Menurut laporan AFP, junta militer melaporkan bahwa korban jiwa akibat gempa di Myanmar mencapai 1.644 orang meninggal, lebih dari 3.400 orang terluka, dan 139 orang masih hilang. Ini merupakan gempa terbesar dan paling mematikan sejak Myanmar merdeka pada 1948.
Penjelasan dari seorang profesor dan pakar gempa bumi di University College London, Joanna Faure Walker, menyebutkan bahwa Myanmar terletak di perbatasan dua lempeng tektonik dan memiliki aktivitas seismik yang tinggi. Meskipun jarang terjadi gempa besar di wilayah Sagaing, peristiwa ini menandai kejadian signifikan.
Faktor kedalaman dangkal gempa, kurang dari 70 kilometer dari permukaan Bumi, membuat kerusakan menjadi lebih parah. Efek guncangan tidak hilang saat mencapai permukaan, sehingga bangunan menerima tekanan penuh dari gempa tersebut. Prediksi dari USGS menyebutkan bahwa korban jiwa dapat mencapai 10 ribu orang, dengan potensi kerugian ekonomi hingga 7 persen dari PDB Myanmar.

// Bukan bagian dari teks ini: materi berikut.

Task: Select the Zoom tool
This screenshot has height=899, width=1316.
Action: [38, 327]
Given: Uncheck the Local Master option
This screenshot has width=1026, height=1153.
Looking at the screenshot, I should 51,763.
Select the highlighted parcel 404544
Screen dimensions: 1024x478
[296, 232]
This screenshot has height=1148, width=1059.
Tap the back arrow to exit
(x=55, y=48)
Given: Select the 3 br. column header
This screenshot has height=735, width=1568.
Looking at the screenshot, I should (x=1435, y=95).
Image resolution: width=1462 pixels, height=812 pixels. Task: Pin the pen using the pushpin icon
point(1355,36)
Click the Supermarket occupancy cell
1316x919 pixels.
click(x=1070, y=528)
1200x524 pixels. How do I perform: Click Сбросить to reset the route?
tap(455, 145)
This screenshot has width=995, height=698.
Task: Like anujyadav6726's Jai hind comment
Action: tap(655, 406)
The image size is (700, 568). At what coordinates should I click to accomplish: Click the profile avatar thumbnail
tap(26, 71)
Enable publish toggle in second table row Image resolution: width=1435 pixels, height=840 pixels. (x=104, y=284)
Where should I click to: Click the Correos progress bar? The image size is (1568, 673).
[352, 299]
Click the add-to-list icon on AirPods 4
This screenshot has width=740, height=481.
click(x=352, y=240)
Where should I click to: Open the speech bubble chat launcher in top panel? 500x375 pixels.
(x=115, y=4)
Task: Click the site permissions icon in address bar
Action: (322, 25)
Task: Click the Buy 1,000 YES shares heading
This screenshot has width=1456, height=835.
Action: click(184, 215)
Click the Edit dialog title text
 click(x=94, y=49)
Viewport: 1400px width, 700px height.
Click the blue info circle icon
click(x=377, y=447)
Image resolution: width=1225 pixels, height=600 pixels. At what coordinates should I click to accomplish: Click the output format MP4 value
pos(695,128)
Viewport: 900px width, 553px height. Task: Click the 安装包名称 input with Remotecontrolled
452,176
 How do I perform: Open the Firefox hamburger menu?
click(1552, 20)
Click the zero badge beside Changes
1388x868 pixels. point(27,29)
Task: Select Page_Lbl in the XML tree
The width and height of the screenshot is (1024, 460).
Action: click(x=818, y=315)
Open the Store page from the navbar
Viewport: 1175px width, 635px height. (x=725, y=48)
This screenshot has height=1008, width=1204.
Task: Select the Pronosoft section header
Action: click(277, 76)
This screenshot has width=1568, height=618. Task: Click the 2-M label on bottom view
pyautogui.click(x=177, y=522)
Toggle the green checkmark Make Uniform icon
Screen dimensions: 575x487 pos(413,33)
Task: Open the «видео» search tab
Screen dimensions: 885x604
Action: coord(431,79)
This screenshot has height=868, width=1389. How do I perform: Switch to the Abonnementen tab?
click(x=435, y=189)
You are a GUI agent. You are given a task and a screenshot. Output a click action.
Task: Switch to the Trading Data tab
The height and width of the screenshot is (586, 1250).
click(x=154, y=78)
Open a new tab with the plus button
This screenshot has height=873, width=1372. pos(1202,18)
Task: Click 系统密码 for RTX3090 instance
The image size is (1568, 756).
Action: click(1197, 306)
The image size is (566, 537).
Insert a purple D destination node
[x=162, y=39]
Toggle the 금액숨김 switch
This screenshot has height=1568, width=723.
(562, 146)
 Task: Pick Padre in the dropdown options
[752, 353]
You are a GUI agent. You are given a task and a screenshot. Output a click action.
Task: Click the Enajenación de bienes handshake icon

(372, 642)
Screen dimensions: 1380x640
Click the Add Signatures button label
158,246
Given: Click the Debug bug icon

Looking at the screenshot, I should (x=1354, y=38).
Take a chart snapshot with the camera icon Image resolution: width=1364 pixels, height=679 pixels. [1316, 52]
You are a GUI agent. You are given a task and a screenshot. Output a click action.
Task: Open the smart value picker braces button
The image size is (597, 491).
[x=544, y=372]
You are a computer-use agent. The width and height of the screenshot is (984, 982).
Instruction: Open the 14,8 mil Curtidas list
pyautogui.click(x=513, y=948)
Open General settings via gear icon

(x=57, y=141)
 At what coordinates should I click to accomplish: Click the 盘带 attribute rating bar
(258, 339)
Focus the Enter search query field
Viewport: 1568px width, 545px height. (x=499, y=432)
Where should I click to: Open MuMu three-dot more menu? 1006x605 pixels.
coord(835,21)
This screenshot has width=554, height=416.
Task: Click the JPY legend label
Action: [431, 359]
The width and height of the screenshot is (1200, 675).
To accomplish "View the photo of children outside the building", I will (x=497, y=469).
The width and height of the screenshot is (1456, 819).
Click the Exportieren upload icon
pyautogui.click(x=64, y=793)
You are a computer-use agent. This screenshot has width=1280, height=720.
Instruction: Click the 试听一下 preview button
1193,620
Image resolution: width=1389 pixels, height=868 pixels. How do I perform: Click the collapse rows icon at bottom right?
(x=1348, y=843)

Gempa besar yang jarang terjadi di wilayah Sagaing menunjukkan bahwa infrastruktur di sana mungkin belum siap menghadapi guncangan besar. Dengan demikian, risiko kerusakan yang lebih fatal masih ada. Kejadian tersebut juga memicu perhatian terhadap kesiapan Myanmar dalam menghadapi bencana alam secara menyeluruh, mengingat sejarah gempa yang pernah melanda negara tersebut.